- **Entries taken from a collection**:
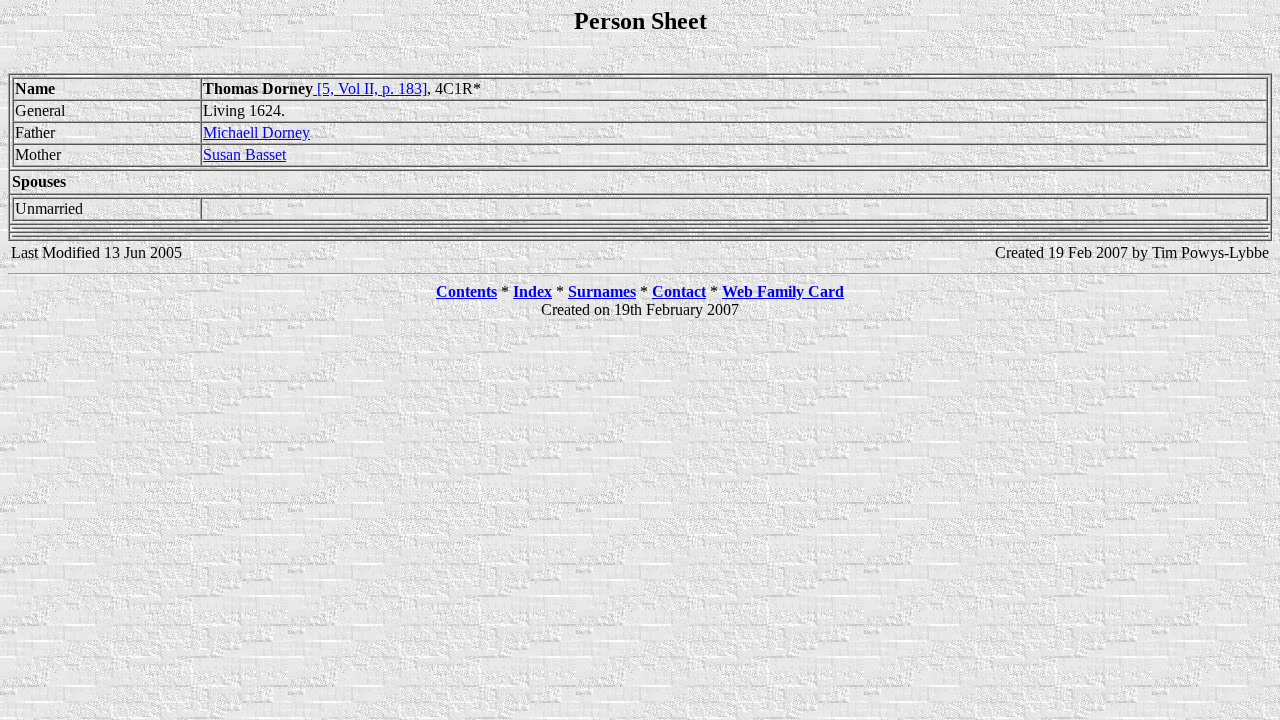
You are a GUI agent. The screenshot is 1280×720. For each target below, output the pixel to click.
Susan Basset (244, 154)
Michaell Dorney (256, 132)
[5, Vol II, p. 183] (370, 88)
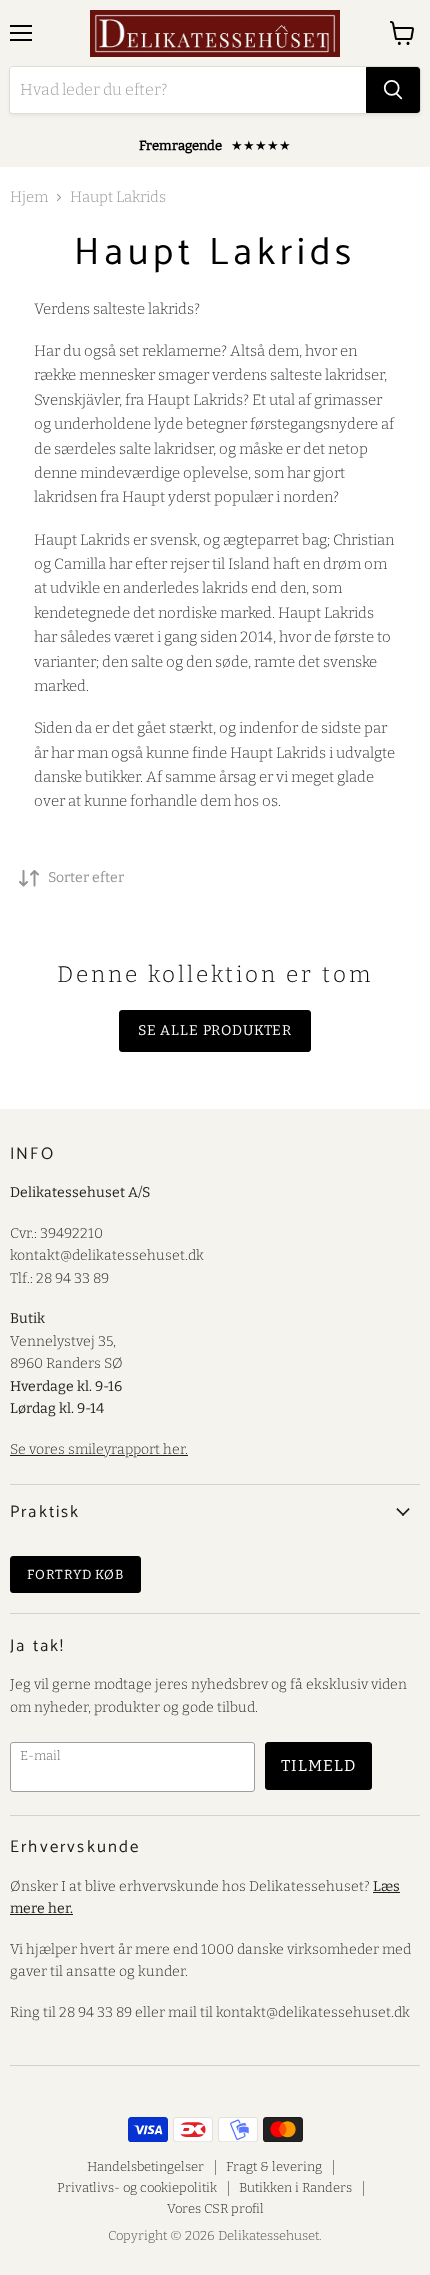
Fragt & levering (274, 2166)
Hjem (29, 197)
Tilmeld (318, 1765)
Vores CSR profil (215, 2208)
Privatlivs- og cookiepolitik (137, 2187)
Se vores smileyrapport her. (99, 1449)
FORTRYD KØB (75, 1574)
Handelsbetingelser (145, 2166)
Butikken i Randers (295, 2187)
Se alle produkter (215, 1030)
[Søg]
---
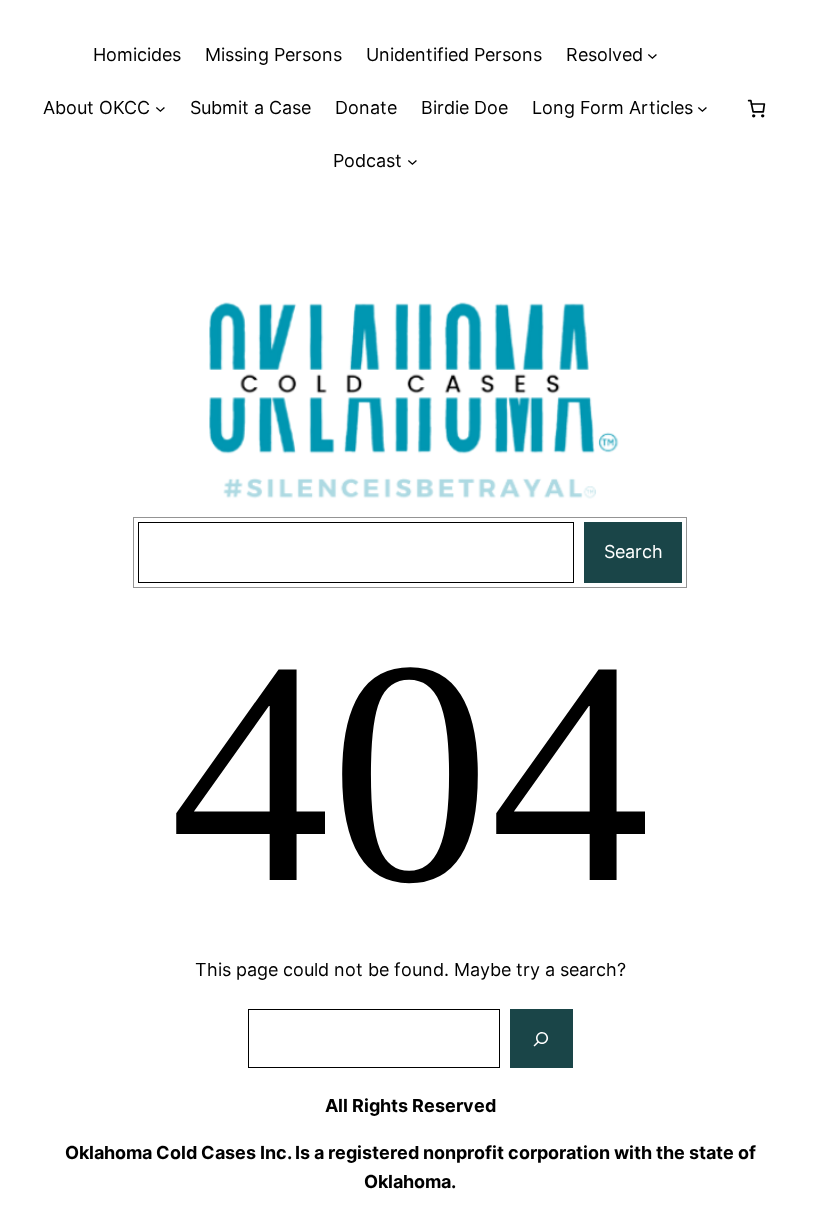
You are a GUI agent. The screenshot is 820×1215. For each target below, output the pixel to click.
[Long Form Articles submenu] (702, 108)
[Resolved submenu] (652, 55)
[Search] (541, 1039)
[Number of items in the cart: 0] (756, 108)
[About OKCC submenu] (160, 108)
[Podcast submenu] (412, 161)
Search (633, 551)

- **Exercise requirements**:
Look over the records above and copy each line that includes the string "target".

- **Answer for this exercise**:
You are a GUI agent. The screenshot is 1280×720. For each target below, output the pixel to click.
You are a GUI agent. The screenshot is 820×1215. For each target below, output the pixel to click.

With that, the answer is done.